Copy the material from its start up to and including the line with "[x=493, y=415]", swapping "Cancel" for "Close" and leaving everything else unchanged.

### Dataset
= = = = =
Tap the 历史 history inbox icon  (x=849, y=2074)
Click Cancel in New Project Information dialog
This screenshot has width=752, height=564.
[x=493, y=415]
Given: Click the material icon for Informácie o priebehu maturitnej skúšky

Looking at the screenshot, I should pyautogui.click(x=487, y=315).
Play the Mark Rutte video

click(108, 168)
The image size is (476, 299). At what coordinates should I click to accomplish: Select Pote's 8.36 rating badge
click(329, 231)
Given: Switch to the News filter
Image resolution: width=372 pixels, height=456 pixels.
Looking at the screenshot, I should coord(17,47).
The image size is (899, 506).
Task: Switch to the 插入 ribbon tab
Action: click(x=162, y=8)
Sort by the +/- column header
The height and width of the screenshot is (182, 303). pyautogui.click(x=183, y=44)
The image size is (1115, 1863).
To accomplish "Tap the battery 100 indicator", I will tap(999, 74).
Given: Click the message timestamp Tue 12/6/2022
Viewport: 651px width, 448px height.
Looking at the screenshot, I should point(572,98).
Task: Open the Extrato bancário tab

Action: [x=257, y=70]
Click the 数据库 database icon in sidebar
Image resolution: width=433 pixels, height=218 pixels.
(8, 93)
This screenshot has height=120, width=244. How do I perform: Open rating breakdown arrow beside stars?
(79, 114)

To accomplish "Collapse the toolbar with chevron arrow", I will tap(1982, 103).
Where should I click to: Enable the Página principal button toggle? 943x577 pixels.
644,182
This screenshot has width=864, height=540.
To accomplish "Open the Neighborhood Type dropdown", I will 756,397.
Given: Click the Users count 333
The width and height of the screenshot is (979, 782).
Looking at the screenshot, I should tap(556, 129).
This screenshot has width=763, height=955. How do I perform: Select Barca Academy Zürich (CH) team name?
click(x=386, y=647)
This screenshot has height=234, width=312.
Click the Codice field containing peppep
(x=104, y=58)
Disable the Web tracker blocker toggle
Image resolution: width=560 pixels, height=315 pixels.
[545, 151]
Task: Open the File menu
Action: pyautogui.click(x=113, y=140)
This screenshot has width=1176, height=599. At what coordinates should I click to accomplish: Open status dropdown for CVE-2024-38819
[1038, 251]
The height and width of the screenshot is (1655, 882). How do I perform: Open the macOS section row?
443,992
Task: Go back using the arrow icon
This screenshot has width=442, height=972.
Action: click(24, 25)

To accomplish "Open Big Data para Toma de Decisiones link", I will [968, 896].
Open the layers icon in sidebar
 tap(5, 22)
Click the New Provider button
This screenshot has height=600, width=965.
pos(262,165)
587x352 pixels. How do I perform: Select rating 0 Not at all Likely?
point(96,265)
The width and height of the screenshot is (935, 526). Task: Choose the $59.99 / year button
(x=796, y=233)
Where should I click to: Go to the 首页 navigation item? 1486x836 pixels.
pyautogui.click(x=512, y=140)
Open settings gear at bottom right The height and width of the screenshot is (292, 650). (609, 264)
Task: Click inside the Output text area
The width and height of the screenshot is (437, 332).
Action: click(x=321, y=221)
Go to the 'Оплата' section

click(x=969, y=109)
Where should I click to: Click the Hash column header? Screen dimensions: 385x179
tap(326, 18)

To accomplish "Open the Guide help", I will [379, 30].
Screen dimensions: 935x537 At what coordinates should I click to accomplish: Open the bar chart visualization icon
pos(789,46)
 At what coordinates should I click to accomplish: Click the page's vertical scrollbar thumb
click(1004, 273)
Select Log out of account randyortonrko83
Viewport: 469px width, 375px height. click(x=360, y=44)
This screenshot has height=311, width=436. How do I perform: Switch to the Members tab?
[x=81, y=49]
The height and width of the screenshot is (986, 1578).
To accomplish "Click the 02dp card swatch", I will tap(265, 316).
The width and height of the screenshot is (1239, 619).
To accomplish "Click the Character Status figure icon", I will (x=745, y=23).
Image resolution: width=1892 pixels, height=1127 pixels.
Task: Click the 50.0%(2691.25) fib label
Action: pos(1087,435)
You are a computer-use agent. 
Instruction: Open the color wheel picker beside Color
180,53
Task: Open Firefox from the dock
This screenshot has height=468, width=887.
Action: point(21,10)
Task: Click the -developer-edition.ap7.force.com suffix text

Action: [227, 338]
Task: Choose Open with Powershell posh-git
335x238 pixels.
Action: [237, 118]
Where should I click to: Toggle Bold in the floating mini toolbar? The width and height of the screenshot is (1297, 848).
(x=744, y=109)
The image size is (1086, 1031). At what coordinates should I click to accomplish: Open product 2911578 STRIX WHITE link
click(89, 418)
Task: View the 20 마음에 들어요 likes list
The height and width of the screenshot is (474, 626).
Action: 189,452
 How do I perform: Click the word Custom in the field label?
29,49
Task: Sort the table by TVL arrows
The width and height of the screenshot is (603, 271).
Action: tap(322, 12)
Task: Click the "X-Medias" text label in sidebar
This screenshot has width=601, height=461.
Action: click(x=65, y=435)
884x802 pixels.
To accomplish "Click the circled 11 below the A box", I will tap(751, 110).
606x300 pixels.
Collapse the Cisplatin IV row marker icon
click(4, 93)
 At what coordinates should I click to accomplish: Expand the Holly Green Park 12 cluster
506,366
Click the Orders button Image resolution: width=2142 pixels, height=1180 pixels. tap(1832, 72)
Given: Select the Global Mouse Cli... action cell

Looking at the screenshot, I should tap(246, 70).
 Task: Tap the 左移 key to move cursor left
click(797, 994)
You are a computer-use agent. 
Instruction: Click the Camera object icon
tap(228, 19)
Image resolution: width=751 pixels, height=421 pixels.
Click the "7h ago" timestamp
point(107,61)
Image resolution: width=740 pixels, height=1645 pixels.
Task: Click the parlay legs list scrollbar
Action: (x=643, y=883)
= = = = =
### Reply to the exercise
Tap the 历史 history inbox icon  (x=849, y=2074)
Click Close in New Project Information dialog
This screenshot has width=752, height=564.
[x=493, y=415]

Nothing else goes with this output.